··· Working data

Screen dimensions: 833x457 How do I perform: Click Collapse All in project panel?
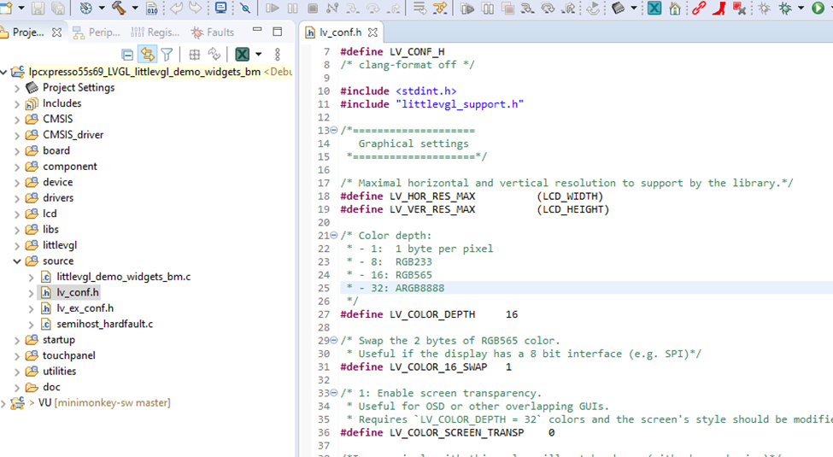click(x=128, y=55)
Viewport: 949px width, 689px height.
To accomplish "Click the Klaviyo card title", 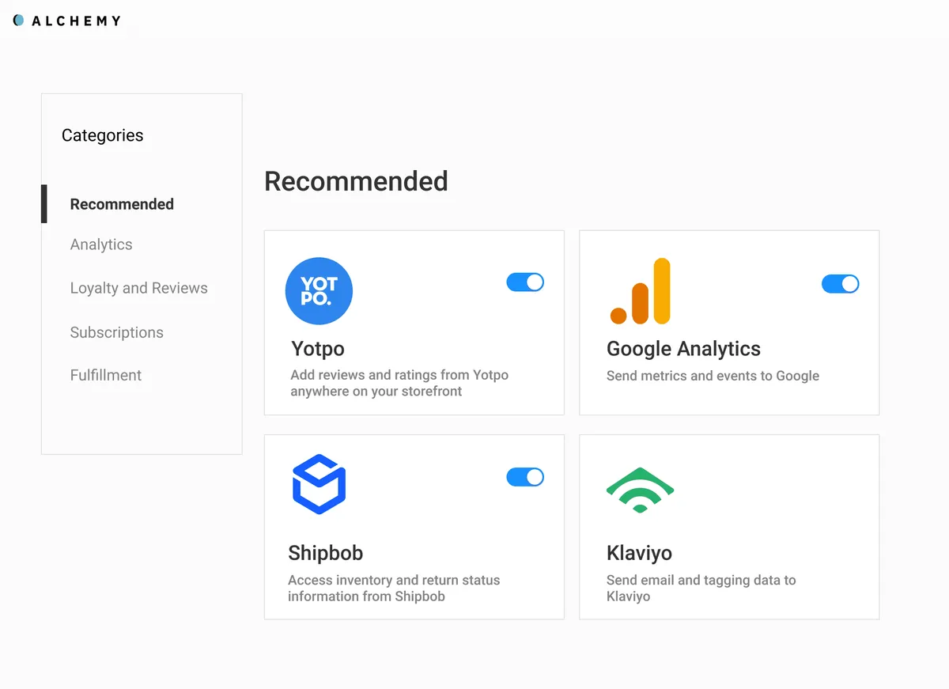I will pos(639,553).
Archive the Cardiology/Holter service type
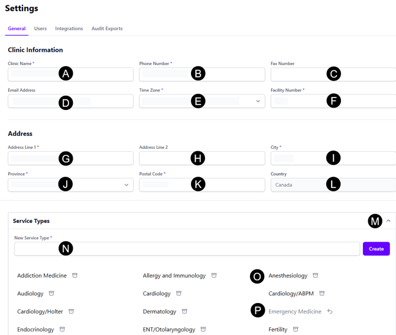The height and width of the screenshot is (335, 396). [x=71, y=311]
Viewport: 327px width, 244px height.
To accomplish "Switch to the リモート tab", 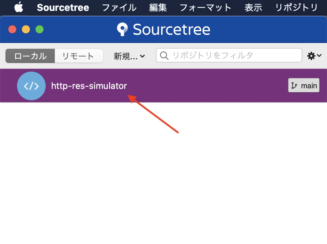I will coord(79,56).
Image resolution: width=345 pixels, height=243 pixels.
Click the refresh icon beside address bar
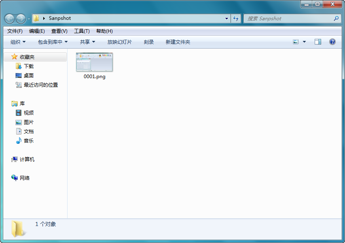(x=236, y=18)
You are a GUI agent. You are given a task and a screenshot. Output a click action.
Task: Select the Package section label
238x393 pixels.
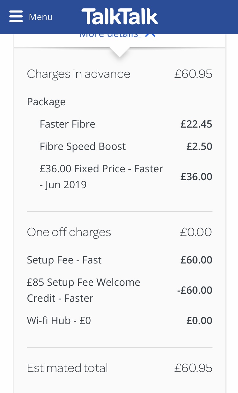pyautogui.click(x=46, y=102)
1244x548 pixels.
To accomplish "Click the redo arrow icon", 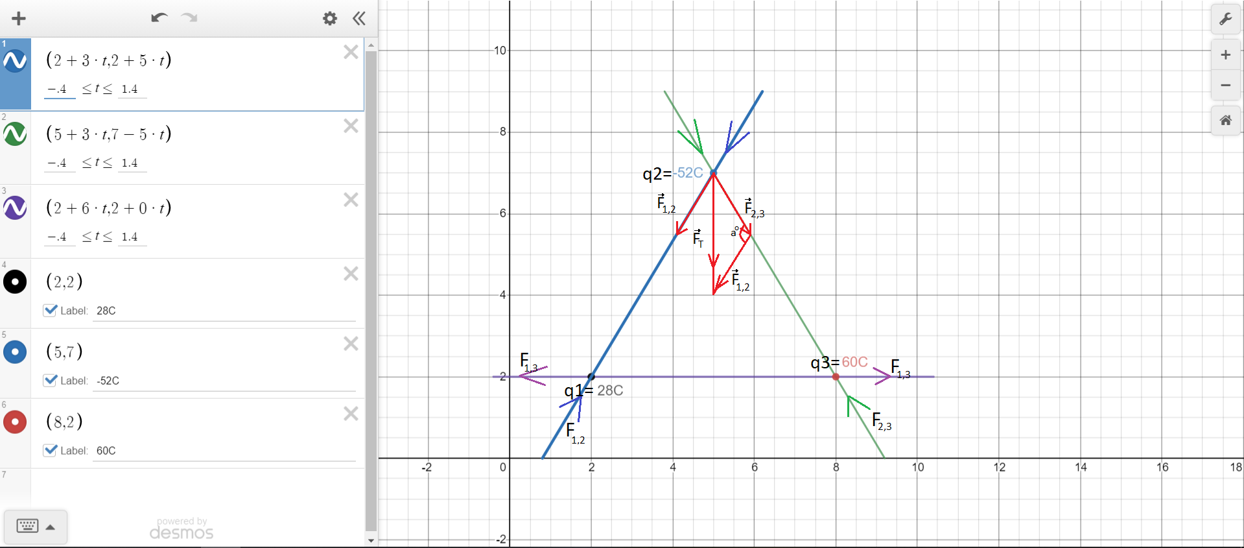I will coord(189,18).
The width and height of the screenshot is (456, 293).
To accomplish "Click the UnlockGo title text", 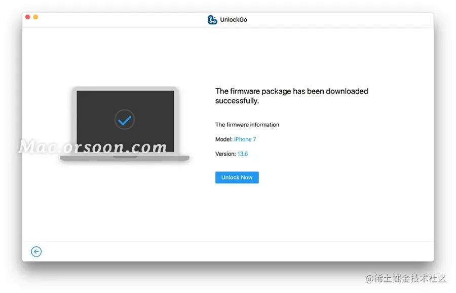I will pyautogui.click(x=234, y=20).
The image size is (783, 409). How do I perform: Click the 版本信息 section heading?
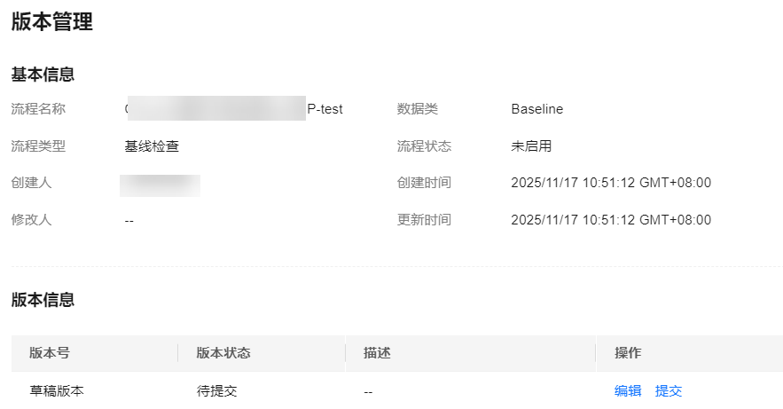43,300
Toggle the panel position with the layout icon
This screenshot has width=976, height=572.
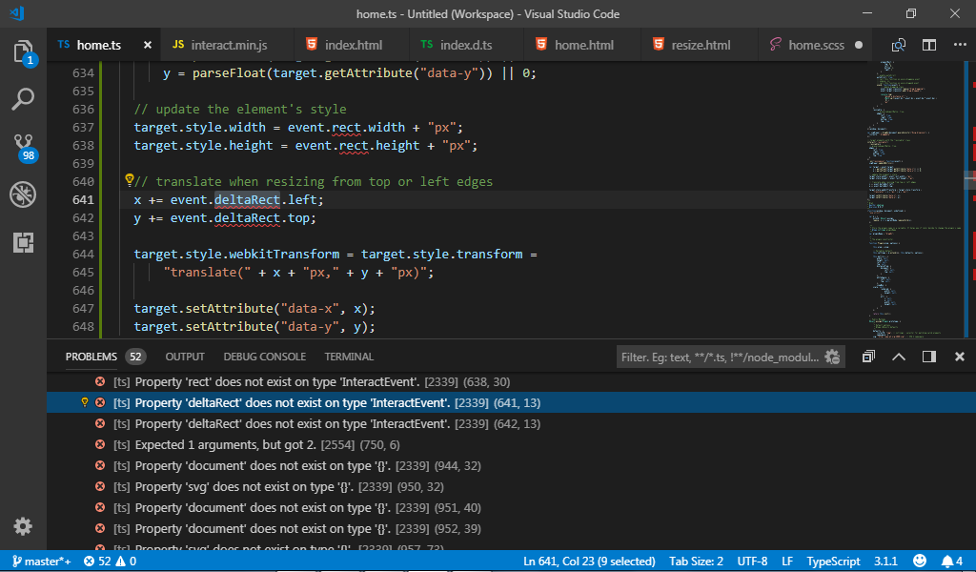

······

Work task: Find the lines in the data that include "Viewport", then copy each of them.

Answer to the exercise:
Viewport: 949px width, 689px height.
Viewport: 327px width, 244px height.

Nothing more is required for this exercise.